WHAT TO WORK ON ::
Working from the records below, repeat exactly the lines starting at the line that contains "Open the Action menu" and ending at the line that contains "This screenshot has width=644, height=327.", inclusive.

PROVIDED MATERIAL ::

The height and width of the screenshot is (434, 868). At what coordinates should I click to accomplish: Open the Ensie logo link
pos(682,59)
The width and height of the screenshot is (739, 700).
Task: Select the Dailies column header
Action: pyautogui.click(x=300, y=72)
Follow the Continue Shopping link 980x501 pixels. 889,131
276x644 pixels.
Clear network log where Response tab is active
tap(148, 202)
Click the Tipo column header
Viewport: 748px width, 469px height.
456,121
---
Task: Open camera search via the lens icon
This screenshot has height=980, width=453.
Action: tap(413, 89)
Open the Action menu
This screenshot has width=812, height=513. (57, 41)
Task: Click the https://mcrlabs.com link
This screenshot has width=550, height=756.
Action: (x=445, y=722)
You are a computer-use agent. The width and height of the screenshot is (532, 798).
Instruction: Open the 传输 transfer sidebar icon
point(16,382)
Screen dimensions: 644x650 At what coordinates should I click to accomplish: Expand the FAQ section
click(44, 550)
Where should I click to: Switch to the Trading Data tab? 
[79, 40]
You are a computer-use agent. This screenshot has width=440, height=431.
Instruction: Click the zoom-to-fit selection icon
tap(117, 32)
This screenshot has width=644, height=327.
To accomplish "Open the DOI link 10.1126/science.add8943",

ANSWER SECTION ::
Open the Action menu
This screenshot has width=812, height=513. (57, 41)
Task: Click the https://mcrlabs.com link
This screenshot has width=550, height=756.
Action: (x=445, y=722)
You are a computer-use agent. The width and height of the screenshot is (532, 798).
Instruction: Open the 传输 transfer sidebar icon
point(16,382)
Screen dimensions: 644x650 At what coordinates should I click to accomplish: Expand the FAQ section
click(44, 550)
Where should I click to: Switch to the Trading Data tab? 
[79, 40]
You are a computer-use agent. This screenshot has width=440, height=431.
Instruction: Click the zoom-to-fit selection icon
tap(117, 32)
This screenshot has width=644, height=327.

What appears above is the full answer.